[WSMDiscuss] Betsy Hartmann's new book, The America Syndrome
Brian K Murphy
brian at radicalroad.com
Wed Sep 20 16:05:49 CEST 2017
This book focuses on the United States but its lessons about transcending apocalyptic thinking and fatalism are relevant to progressive planetary activists here in Canada and just about everywhere else.
The America Syndrome
Apocalypse, War, and Our Call to Greatness
by Betsy Hartmann
In this thought-provoking, big-idea book, Betsy Hartmann sheds light on a pervasive but—until now—invisible theme shaping the American mindset: apocalyptic thinking, or the belief that the end of the world is nigh. Tracing our nation's fixation with doomsday from the Puritans to the present, Hartmann makes a compelling case that apocalyptic fears are deeply intertwined with the American ethos, to our detriment. Hartmann shows how apocalyptic thinking has historically contributed to some of our nation's biggest problems, such as inequality, permanent war, and the exploitation of natural resources. While it is tempting to view these problems as harbingers of the end times, this mindset constricts the collective imagination and precludes social change. The truth is that we have much more control over the future of our planet than we think, and our fatalism is much more dangerous than the apocalypse. In The America Syndrome, Hartmann seeks to reclaim human agency and, in so doing, revise the national narrative. By changing the way we think, we just might change the world.

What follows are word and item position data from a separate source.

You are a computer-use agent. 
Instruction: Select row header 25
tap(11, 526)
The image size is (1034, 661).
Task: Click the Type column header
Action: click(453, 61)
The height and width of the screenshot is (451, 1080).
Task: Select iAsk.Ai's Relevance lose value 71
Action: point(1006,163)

Praise for The America Syndrome
“Betsy Hartmann calmly eviscerates the prophets of apocalypse whether it be Malthusian doomsayers obsessed about brown-skinned immigrants with high birth rates or climate-change fear-mongers . . . Hartmann’s book is a timely debunking of anti-intellectualism in American life and of all those demagogues who have stoked American nativist paranoia. The America Syndrome explains the Age of Trump in the deepest cultural sense.”
~ Kai Bird, Pulitzer Prize–winning historian and executive director of the Leon Levy Center for Biography at CUNY Graduate Center in New York City
“The 'America First' stance espoused by Donald Trump appears as little more than a pastiche of crowd-pleasing campaign tropes, but in fact draws on themes long embedded in American political thought. To guide us through this rich and momentous history, stretching from the Pilgrims' landing in Plymouth to the onset of climate change, there is no better account than Betsy Hartmann's The America Syndrome.”
~ Michael Klare, author of The Race for What's Left
“Betsy Hartmann has written a compelling tragedy of the American psyche that is a fitting riposte to Trumpery. It's a tragedy about a country that lacks self-awareness, that thinks itself special when it is 'not so special after all.' Militarists and apocalyptic environmentalists alike are caught up in this quagmire of exceptionalism, this tragedy of failed imperialism. Cut the hubris, America; it is your undoing.”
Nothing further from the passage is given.